At Brindlee, our goal is to create and maintain:
Single, simple systems, where possible, meant to make people's jobs easier
Single, structured, and authoritative location for each piece of information
Single path for accomplishing a repeatable business process
As you know by now, we are working to establish the Brindlee Wiki to operate as a collective source of information about Brindlee; how stuff works, where to find information, etc...
Salesforce continues to be the base business process location or customer relationship management tool (CRM) for everything that happens in Brindlee and it's subs/affiliates.
Google Drive remains as the storage location for all documents, frequently accessed by links from the Wiki and/or Salesforce.
Google Workspace products also supplement Salesforce for some business process items (Gmail, Sheets, Docs, etc...).
All of these make up the window through which most of us see our business every day. Why is this important? Because the design and flow of what we see in each of these areas above becomes one of the most important determinants of how our time is spent.
It takes all of us to identify this and improve the overall system that results in delivering used fire trucks with excellence to our customers.
Read this 30 second brief below, and keep this in mind about your job; how does it work? Is there an easier way to do it? What judgements can be automated, or removed from the process?

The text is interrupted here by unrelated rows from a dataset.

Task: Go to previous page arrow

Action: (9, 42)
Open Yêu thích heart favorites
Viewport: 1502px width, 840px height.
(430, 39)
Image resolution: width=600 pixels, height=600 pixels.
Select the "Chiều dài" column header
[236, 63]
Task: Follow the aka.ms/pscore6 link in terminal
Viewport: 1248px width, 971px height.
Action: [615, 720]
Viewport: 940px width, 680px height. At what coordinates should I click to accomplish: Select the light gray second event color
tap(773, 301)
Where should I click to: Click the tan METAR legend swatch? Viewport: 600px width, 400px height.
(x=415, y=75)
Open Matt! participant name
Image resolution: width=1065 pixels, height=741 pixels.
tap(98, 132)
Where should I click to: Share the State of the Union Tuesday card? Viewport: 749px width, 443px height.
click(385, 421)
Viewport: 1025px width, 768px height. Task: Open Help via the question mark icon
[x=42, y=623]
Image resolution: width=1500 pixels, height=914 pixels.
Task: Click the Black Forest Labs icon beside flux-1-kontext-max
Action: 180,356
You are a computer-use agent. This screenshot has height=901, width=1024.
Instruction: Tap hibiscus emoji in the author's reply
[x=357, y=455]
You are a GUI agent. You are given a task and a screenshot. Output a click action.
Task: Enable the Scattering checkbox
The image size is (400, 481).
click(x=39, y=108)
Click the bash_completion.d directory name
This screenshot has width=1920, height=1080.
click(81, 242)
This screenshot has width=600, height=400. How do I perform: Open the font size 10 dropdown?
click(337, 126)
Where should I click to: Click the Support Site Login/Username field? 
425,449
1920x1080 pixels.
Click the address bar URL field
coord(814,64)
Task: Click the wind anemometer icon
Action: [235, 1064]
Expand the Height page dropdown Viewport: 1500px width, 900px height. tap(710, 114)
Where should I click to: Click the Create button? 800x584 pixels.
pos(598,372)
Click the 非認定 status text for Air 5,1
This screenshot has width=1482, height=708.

I used to drive 200 miles to Boston once a week or so.
After a few trips on the highway, my subconscious figured out that getting behind a few trucks for the entire ride enabled me to spend four hours without using much conscious effort on driving.
Every day, we make decisions. These require effort, and there’s probably a finite amount of energy available for these focused choices.
That’s why our digital habits matter. Not to save us five or ten minutes a day, but to save us from a few hundred unimportant decisions that break our flow.
For example, if instead of trying to come up with a unique and original password every time you use a new service, you use a password manager, your load just got lighter.
If you adopt a file naming system (each version gets a number, from 1 to X, so the latest file always has the highest number before its name) then you won’t hassle with trying to figure out which is the most recent version.
If you use the sidebar in your file finder to put shortcuts to the folders you use often, you won’t burn energy finding your way through nests of folders, again and again.
When I worked at Yahoo, they were embarrassed to share the fact that the most clicked-on button on the entire site was the Yahoo logo (which did nothing on the home page) and the most searched-for term in their search box was also “Yahoo.” People hadn’t figured out what bookmarks were yet, or decided to simply keep clicking around until something worked.
Ten minutes today will save you from 30 decisions every day forever.